→ MATERIAL SUPPLIED
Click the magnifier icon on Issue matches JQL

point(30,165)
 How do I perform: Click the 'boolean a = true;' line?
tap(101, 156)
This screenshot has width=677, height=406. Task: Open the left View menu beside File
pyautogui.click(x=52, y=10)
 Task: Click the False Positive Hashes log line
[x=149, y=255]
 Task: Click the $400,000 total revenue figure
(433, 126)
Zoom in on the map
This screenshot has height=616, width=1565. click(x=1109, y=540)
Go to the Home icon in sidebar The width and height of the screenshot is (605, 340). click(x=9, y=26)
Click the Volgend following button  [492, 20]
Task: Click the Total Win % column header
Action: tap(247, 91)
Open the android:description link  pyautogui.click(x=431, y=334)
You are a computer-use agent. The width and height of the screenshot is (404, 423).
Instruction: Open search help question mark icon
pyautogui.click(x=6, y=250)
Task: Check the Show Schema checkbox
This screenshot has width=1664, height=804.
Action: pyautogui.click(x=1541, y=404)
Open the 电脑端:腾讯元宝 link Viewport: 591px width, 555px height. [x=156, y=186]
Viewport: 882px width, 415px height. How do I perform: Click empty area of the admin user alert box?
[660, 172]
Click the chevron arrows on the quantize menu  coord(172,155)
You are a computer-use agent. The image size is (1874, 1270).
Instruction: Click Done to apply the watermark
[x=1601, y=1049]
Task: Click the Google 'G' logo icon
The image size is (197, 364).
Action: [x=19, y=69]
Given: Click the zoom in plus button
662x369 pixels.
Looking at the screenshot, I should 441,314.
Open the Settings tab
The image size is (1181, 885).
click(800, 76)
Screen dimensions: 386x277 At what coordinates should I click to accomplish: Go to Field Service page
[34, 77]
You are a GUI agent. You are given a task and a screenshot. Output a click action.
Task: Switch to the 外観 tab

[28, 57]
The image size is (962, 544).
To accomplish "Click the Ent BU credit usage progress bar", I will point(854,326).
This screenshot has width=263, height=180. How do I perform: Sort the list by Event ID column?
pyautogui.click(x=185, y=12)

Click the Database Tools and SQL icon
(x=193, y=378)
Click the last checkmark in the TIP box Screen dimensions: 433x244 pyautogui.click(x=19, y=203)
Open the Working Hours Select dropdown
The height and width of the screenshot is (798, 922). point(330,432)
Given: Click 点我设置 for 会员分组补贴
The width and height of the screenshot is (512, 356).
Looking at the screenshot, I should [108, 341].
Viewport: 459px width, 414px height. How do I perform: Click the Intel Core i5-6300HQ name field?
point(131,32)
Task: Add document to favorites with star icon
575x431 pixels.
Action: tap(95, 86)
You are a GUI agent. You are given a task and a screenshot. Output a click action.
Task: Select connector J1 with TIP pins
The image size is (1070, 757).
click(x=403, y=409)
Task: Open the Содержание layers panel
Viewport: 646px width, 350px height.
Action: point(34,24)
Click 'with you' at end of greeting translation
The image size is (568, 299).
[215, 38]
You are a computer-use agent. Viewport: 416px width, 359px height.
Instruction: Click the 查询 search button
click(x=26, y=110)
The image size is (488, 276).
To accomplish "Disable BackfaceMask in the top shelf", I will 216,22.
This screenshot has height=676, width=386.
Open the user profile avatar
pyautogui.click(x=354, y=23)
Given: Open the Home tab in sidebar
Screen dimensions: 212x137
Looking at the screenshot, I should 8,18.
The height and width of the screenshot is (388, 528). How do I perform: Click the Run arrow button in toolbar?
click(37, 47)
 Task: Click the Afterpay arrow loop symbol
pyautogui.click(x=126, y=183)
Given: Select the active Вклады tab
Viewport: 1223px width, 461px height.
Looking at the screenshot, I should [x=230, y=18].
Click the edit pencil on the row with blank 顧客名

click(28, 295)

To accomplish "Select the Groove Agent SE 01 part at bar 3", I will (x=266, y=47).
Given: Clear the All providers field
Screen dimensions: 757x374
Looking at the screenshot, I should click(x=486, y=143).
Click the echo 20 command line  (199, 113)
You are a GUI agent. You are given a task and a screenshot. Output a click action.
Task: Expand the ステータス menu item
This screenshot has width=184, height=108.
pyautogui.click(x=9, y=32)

→ WHAT THE TASK ASKS
All that is needed is the number of lines in the material containing the string "Home".

→ TASK OUTPUT
2